Castle Rock Plum Creek Advanced Treatment Water Purification Facility

Castle Rock, Colorado

Best Project Water Environment

OWNER: Town of Castle Rock

LEAD DESIGN FIRM: Burns & McDonnell

GENERAL CONTRACTOR: Garney Construction


Castle Rock has developed a water supply system that can use renewable sources to meet the town’s growing demand. Burns & McDonnell developed a unique drinking water plant that treats both groundwater and surface water sources and helps the town add advanced treatment systems to the plant. The design firm provided piloting, design and onsite construction oversight services, collaborating with the contractor and owner from design through construction and start-up.

The Plum Creek facility now can purify multiple raw water sources to meet drinking water standards, including renewable indirect-reuse water and direct-reuse water. 

water purification plant

Photo courtesy Burns & McDonnell

The project added several features to the operational drinking water plant, including a raw water blending step, biological filtration, advanced oxidation, granular activated carbon, ultraviolet disinfection and residuals handling. The new advanced treatment processes also reduce contaminants of emerging concern such as pharmaceuticals and personal care products, which conventional pretreatment and treatment technologies do not remove, while supporting the removal of giardia, viruses and cryptosporidium beyond regulatory requirements.

[Saved entries]
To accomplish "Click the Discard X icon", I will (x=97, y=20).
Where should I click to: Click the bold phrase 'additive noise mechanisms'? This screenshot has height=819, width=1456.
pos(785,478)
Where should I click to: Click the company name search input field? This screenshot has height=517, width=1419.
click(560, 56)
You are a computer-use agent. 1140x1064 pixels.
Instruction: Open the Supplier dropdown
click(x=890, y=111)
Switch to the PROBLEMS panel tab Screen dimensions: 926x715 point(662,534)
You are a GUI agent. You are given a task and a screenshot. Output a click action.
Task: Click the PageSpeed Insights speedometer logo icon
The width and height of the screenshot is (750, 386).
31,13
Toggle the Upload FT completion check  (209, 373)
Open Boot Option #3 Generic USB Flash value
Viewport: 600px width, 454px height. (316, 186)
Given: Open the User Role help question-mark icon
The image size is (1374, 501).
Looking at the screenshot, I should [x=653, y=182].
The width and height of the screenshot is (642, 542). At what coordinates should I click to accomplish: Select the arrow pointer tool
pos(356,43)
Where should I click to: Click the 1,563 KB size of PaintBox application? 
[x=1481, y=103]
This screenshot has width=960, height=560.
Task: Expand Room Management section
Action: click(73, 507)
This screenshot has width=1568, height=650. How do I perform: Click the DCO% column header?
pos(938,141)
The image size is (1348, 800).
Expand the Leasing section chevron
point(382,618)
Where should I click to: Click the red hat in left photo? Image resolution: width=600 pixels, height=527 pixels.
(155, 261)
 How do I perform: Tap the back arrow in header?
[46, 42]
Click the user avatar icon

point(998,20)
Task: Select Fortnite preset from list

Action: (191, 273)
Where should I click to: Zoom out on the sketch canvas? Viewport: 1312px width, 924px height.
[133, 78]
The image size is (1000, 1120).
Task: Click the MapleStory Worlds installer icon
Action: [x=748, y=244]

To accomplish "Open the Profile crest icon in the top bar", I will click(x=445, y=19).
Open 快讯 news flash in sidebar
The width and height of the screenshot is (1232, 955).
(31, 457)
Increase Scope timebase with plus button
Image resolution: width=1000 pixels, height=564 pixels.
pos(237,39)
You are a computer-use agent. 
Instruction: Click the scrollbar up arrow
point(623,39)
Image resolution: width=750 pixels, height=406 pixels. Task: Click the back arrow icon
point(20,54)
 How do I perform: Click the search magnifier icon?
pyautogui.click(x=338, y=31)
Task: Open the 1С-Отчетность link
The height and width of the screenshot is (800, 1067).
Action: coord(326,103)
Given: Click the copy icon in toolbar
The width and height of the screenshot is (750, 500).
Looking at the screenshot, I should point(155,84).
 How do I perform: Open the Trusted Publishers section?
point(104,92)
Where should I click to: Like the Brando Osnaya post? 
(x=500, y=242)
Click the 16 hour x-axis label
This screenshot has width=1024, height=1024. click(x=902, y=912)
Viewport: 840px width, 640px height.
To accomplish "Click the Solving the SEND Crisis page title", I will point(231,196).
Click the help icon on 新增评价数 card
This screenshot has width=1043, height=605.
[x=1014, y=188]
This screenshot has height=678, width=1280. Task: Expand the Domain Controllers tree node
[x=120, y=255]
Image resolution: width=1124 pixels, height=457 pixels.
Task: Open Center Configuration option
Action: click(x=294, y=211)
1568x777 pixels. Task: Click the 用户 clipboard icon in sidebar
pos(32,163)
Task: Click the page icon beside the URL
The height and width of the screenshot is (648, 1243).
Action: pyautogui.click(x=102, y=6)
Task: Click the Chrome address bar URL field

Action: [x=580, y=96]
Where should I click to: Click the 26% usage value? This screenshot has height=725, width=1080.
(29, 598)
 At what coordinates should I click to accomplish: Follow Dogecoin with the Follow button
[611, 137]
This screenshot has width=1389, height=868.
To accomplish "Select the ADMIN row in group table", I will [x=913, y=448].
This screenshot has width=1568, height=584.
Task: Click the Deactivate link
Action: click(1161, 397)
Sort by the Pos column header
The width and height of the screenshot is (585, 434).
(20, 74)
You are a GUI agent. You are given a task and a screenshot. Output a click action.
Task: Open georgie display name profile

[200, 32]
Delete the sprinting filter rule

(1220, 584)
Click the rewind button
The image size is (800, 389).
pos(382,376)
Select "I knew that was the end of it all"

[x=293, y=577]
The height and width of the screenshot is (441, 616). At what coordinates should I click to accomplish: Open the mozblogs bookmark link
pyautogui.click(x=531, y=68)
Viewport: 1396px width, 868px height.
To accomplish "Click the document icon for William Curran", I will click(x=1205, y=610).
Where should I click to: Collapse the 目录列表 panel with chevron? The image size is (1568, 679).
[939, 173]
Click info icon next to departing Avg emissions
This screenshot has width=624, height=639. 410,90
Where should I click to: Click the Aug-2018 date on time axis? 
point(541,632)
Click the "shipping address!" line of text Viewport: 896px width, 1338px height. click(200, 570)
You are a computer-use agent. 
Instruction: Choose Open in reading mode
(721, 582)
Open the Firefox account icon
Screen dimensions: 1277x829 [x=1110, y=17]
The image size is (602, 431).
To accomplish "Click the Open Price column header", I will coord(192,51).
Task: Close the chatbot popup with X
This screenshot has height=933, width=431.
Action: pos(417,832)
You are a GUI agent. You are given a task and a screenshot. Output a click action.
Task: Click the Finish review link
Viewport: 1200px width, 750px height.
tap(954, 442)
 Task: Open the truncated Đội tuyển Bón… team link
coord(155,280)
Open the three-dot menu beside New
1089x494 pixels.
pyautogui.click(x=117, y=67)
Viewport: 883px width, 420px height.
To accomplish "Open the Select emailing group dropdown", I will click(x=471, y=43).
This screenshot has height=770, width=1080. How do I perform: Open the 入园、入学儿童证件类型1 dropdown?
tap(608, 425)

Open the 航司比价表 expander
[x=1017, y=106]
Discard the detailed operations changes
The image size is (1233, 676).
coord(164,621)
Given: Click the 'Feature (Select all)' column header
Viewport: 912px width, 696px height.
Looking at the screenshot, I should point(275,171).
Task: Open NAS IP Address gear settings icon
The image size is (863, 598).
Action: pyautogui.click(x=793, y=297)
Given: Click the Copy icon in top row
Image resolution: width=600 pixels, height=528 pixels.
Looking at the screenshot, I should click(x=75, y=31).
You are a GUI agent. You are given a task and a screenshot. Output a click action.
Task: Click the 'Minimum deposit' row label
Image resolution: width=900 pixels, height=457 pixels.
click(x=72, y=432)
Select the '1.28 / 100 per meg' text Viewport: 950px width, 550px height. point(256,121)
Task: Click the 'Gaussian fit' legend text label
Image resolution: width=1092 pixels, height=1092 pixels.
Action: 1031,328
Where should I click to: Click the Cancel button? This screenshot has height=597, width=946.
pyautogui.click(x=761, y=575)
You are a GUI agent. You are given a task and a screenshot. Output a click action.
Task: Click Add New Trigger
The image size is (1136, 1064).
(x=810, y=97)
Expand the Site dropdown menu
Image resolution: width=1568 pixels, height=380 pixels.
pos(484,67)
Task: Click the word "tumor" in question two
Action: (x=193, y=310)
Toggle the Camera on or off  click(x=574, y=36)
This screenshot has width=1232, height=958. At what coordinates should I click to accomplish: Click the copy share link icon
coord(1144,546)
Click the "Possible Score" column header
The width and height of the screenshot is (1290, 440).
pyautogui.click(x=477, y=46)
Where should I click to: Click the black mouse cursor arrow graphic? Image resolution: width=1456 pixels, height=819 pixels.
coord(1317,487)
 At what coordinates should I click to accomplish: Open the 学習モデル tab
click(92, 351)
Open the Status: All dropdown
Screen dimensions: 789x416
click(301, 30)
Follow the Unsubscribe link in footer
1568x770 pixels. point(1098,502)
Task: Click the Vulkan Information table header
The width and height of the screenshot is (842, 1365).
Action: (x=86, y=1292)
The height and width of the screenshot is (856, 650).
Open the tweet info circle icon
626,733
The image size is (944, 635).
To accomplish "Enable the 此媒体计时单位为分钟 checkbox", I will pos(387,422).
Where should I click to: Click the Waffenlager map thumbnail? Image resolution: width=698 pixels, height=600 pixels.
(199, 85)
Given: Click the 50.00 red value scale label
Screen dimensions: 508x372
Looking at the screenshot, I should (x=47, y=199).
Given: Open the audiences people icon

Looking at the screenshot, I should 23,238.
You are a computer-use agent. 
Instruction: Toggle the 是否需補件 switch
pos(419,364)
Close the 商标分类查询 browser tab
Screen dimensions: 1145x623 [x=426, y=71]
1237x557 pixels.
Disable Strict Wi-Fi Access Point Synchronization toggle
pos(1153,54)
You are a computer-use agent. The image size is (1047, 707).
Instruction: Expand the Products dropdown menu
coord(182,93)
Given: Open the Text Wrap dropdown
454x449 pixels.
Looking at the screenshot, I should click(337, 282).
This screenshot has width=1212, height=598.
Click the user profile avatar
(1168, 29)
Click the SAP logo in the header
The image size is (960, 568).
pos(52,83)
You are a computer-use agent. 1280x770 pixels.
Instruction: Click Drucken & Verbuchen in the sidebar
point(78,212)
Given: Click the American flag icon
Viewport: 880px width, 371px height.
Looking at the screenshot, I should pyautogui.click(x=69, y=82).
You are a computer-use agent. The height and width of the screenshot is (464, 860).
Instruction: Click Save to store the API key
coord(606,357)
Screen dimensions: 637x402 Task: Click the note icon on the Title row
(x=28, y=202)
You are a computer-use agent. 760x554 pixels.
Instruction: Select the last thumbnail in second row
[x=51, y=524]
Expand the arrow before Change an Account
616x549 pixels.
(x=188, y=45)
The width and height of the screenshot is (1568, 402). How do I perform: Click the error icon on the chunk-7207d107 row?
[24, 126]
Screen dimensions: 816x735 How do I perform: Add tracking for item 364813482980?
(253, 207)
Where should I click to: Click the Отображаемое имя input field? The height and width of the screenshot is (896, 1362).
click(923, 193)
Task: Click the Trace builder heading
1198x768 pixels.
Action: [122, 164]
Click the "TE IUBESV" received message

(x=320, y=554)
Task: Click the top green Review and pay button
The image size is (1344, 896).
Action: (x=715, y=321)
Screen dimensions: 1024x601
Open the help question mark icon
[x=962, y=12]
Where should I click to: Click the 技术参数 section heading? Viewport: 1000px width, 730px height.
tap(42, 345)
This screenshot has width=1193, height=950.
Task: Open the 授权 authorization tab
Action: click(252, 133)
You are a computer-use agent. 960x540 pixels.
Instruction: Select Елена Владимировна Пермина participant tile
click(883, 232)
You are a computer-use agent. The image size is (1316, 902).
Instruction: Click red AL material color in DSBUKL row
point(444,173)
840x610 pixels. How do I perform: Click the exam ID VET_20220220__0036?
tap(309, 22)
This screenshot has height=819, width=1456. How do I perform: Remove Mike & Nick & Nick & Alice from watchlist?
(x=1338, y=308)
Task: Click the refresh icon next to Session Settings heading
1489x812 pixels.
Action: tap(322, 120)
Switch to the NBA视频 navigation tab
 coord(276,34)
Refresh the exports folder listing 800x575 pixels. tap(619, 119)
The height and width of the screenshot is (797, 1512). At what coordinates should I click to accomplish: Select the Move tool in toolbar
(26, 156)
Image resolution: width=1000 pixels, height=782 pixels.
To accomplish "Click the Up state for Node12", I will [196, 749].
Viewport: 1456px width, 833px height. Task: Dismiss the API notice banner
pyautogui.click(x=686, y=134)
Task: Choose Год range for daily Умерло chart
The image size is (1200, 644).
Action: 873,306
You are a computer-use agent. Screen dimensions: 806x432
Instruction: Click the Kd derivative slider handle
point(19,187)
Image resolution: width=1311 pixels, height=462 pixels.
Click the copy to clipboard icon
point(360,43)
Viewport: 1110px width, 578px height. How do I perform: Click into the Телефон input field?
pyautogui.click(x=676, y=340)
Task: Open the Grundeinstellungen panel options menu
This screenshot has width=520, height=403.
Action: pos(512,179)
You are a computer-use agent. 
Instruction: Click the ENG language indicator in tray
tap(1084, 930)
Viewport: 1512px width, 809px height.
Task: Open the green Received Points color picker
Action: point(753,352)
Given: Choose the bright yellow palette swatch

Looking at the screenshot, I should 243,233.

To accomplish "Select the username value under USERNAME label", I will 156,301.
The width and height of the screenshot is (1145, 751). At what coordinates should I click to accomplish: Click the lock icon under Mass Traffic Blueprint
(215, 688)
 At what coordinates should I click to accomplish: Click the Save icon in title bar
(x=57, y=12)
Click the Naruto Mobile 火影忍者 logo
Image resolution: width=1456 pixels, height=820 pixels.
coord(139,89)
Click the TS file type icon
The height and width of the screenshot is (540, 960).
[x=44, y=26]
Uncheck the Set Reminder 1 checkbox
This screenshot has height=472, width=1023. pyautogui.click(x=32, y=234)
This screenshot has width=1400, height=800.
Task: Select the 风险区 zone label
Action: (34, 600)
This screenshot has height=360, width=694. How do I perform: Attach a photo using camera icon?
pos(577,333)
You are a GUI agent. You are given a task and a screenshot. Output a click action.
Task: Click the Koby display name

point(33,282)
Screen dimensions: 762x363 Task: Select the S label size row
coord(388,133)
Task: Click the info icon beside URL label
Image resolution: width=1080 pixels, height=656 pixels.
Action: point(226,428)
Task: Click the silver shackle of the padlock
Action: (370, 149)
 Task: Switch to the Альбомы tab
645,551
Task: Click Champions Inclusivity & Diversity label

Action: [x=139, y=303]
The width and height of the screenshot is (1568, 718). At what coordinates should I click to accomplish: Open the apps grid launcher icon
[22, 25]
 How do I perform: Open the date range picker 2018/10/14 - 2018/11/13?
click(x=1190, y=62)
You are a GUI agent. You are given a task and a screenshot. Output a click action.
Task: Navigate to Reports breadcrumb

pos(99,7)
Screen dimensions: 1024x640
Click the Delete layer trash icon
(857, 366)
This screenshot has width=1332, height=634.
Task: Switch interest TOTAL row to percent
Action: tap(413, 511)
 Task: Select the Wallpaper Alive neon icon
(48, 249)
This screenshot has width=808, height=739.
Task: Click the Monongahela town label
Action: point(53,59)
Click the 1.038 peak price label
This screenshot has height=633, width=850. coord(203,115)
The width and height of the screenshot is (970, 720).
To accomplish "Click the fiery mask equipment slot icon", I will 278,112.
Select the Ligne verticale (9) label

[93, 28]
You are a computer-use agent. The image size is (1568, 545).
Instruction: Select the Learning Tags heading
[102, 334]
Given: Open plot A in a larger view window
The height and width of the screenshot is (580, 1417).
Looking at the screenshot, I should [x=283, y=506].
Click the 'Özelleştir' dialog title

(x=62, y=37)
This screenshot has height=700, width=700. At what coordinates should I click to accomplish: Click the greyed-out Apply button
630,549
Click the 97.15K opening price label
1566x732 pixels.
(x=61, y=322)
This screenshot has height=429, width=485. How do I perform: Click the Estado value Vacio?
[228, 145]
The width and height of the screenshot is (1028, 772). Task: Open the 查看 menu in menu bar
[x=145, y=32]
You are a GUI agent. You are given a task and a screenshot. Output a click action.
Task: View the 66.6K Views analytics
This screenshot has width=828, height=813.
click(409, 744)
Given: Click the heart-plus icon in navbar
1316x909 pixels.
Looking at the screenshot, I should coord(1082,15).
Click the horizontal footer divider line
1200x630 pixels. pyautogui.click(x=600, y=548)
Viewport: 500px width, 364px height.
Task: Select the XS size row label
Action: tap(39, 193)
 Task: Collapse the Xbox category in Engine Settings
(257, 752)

- [ACTIONS TO TAKE]:
1. In the Plum Creek facility project description, which company was the general contractor?
2. Continue the Plum Creek facility project description from its final sentence.

- [ANSWERS BY TASK]:
1. Garney Construction

2.
water purification plant

Photo courtesy Town of Castle Rock

Because there is currently no regulatory framework for direct potable reuse treatment in Colorado, the project team collaborated with the Colorado Dept. of Public Health and Environment to invest in an advanced treatment train that is anticipated to go above and beyond requirements for future reuse treatment. 

By pilot testing several of the new advanced treatment processes, staff and operators were introduced to unfamiliar technologies and gained hands-on experience before the improvements were completed. The project has allowed the town to reach a primary benchmark in its renewable-source goals.